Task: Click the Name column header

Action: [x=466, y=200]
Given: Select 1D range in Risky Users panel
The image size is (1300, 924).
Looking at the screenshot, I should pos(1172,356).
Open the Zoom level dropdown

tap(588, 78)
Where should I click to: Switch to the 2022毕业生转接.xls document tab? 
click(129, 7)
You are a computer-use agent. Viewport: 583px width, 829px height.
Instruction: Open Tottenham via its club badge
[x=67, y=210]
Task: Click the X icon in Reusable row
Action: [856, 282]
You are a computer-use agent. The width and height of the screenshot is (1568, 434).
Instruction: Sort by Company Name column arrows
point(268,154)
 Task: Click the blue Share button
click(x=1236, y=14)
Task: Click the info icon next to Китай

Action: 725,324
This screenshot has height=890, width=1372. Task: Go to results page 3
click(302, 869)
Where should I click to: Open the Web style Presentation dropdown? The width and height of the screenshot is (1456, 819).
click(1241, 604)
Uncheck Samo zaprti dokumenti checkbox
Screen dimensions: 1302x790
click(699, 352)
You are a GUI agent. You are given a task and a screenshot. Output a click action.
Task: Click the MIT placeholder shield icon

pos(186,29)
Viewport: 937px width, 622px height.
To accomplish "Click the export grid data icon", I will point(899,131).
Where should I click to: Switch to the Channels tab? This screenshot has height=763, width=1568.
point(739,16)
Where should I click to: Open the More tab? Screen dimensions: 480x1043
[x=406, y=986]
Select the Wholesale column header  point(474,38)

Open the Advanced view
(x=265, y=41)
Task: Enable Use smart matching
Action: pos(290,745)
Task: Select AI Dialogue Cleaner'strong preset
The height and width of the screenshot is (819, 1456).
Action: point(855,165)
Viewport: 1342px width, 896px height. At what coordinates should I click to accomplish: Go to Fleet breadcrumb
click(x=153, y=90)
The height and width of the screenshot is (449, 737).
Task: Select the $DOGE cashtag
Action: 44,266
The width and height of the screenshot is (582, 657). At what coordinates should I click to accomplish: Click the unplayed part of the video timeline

• Problem:
Retype all of the lines above with no changes.

• Response to the exercise:
Task: Click the Name column header

Action: [x=466, y=200]
Given: Select 1D range in Risky Users panel
The image size is (1300, 924).
Looking at the screenshot, I should pos(1172,356).
Open the Zoom level dropdown

tap(588, 78)
Where should I click to: Switch to the 2022毕业生转接.xls document tab? 
click(129, 7)
You are a computer-use agent. Viewport: 583px width, 829px height.
Instruction: Open Tottenham via its club badge
[x=67, y=210]
Task: Click the X icon in Reusable row
Action: [856, 282]
You are a computer-use agent. The width and height of the screenshot is (1568, 434).
Instruction: Sort by Company Name column arrows
point(268,154)
 Task: Click the blue Share button
click(x=1236, y=14)
Task: Click the info icon next to Китай

Action: 725,324
This screenshot has height=890, width=1372. Task: Go to results page 3
click(302, 869)
Where should I click to: Open the Web style Presentation dropdown? The width and height of the screenshot is (1456, 819).
click(1241, 604)
Uncheck Samo zaprti dokumenti checkbox
Screen dimensions: 1302x790
click(699, 352)
You are a GUI agent. You are given a task and a screenshot. Output a click action.
Task: Click the MIT placeholder shield icon

pos(186,29)
Viewport: 937px width, 622px height.
To accomplish "Click the export grid data icon", I will point(899,131).
Where should I click to: Switch to the Channels tab? This screenshot has height=763, width=1568.
point(739,16)
Where should I click to: Open the More tab? Screen dimensions: 480x1043
[x=406, y=986]
Select the Wholesale column header  point(474,38)

Open the Advanced view
(x=265, y=41)
Task: Enable Use smart matching
Action: pos(290,745)
Task: Select AI Dialogue Cleaner'strong preset
The height and width of the screenshot is (819, 1456).
Action: point(855,165)
Viewport: 1342px width, 896px height. At what coordinates should I click to accomplish: Go to Fleet breadcrumb
click(x=153, y=90)
The height and width of the screenshot is (449, 737).
Task: Select the $DOGE cashtag
Action: 44,266
The width and height of the screenshot is (582, 657). At what coordinates should I click to accomplish: Click the unplayed part of the video timeline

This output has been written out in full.